The Real Reason You Need To Add Lemon To Homemade Strawberry Jam

It's both a blessing and a curse that fragile fruits like strawberries are in season as briefly as they are. Though we can find fresh strawberries in the grocery store year-round, there's nothing like berries that are locally grown. A trip to your nearest pick-your-own farm can set you up with not only all the fresh strawberries you can eat, but it can put you in a position to preserve that sun-ripened goodness by making strawberry jam.

Making jam may seem old-fashioned or labor intensive, but it's much, much easier than you'd think. In fact, this easy strawberry jam recipe only contains four ingredients, and it's pretty darn close to foolproof. If you're looking for a fun and easy way to experiment, check your grocery store for some of the new varieties of Driscoll's strawberries, like Rosé, Sweetest Batch, and Tropical Bliss. Once you've procured your strawberries, you'll notice that two of the four ingredients in the recipe are lemon juice and lemon zest. Don't omit them! There's a very good reason that lemon is a central ingredient in jam.

Lemon provides both acidity and pectin

According to Pick Your Own, pectin occurs naturally in fruits, but in varying levels.

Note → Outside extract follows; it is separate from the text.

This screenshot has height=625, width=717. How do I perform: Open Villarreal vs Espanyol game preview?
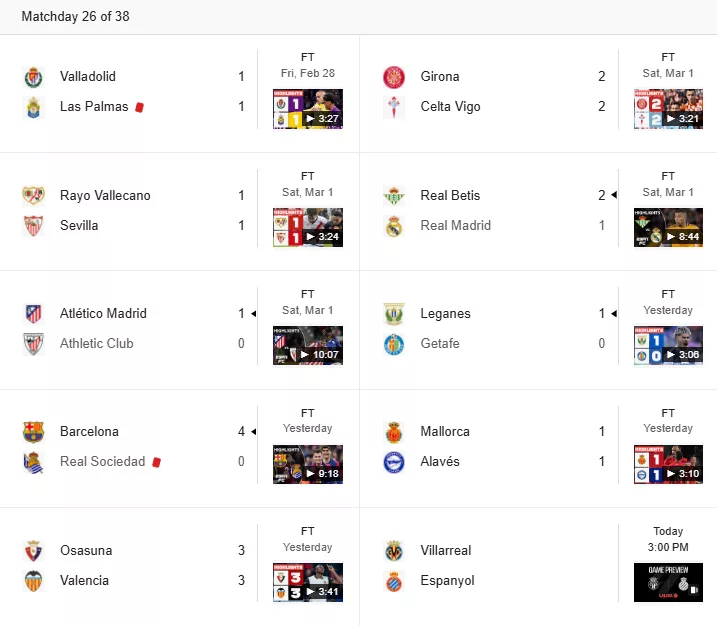(668, 583)
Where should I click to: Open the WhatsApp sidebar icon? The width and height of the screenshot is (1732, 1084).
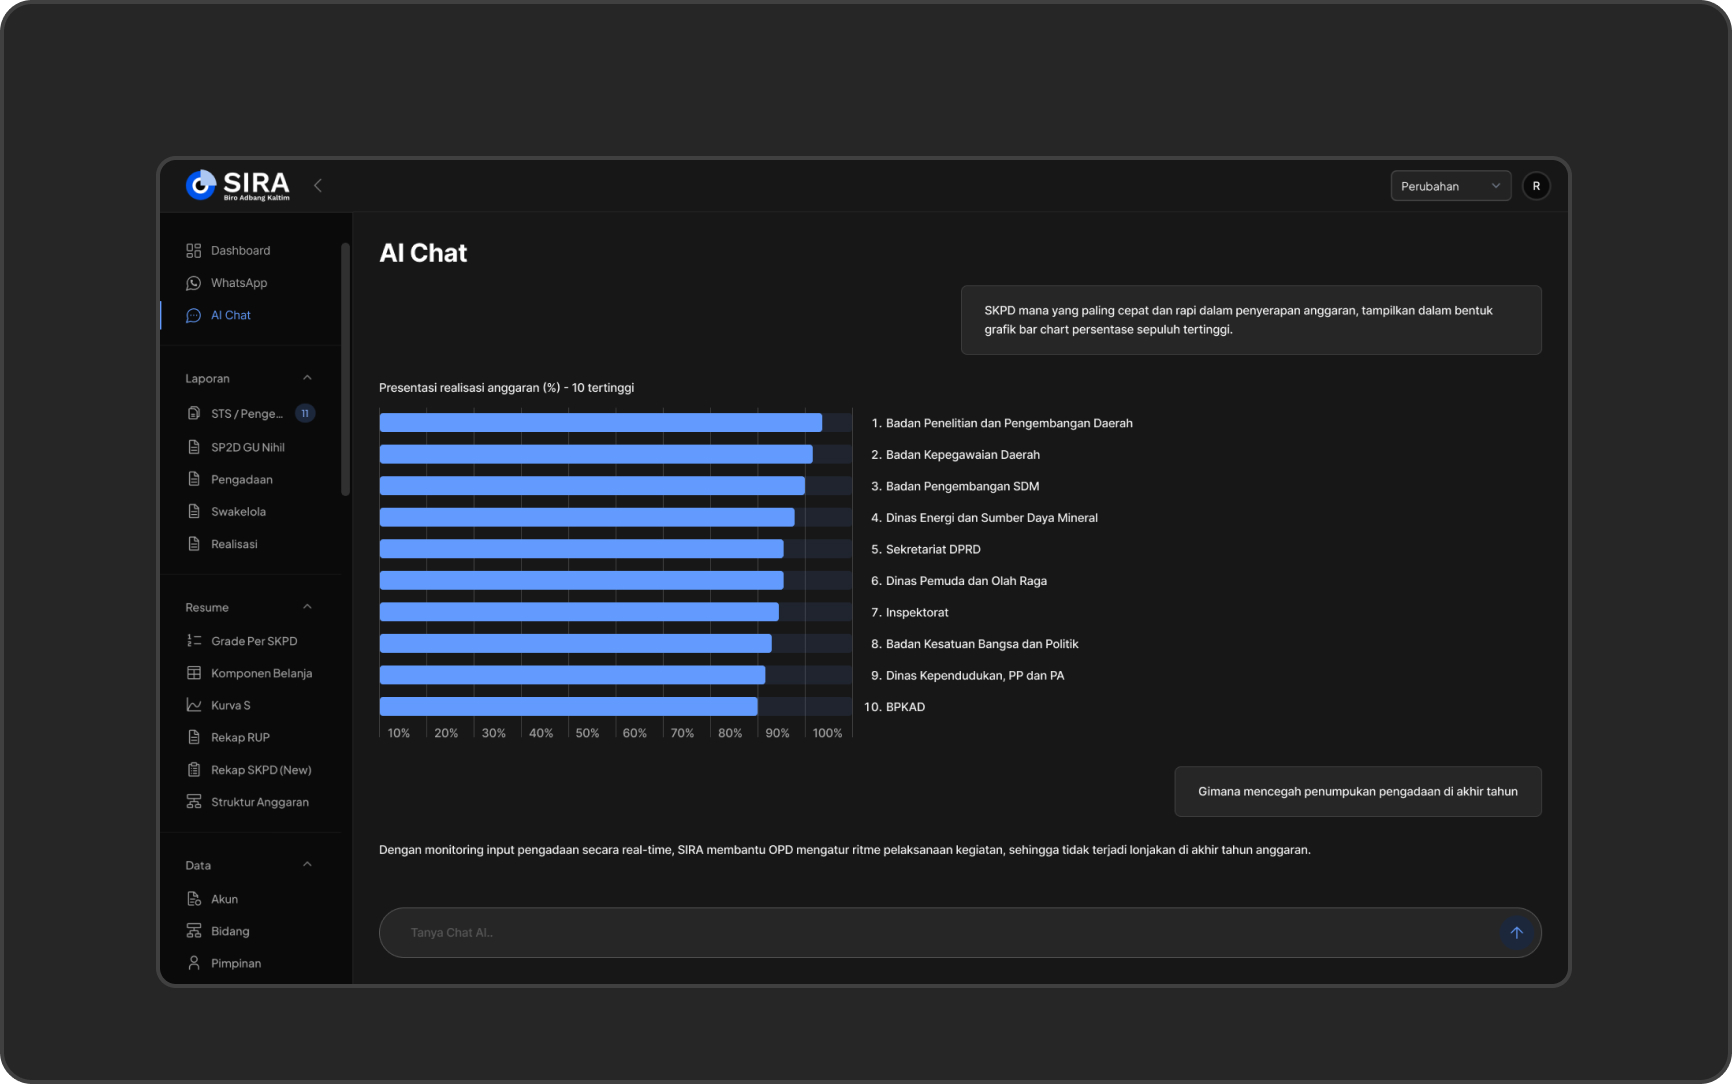(194, 283)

When pectin is heated with sugar (as in the jam-making process,) it causes the mixture to gel or set, which is exactly what you're looking for when you're making strawberry jam. Acidity levels also vary among different fruits, and the perfect jam has a balance of both sweetness and acidity. Pick Your Own's pectin concentration chart shows that some fruits supply enough of their own natural acidity and pectin to set as jam, while others, like strawberries, need added acid and pectin.

And that's why lemon zest and juice are so important in making homemade strawberry jam. Not only does the lemon juice add just the right amount of acidity to balance out the sweetness of your strawberries, but the zest also provides plenty of pectin to set your jam. One tip from The Kitchn recommends adding lemon wedges while you simmer the jam to ensure it sets. Just remember to pull the wedges out before you put the jam in a jar!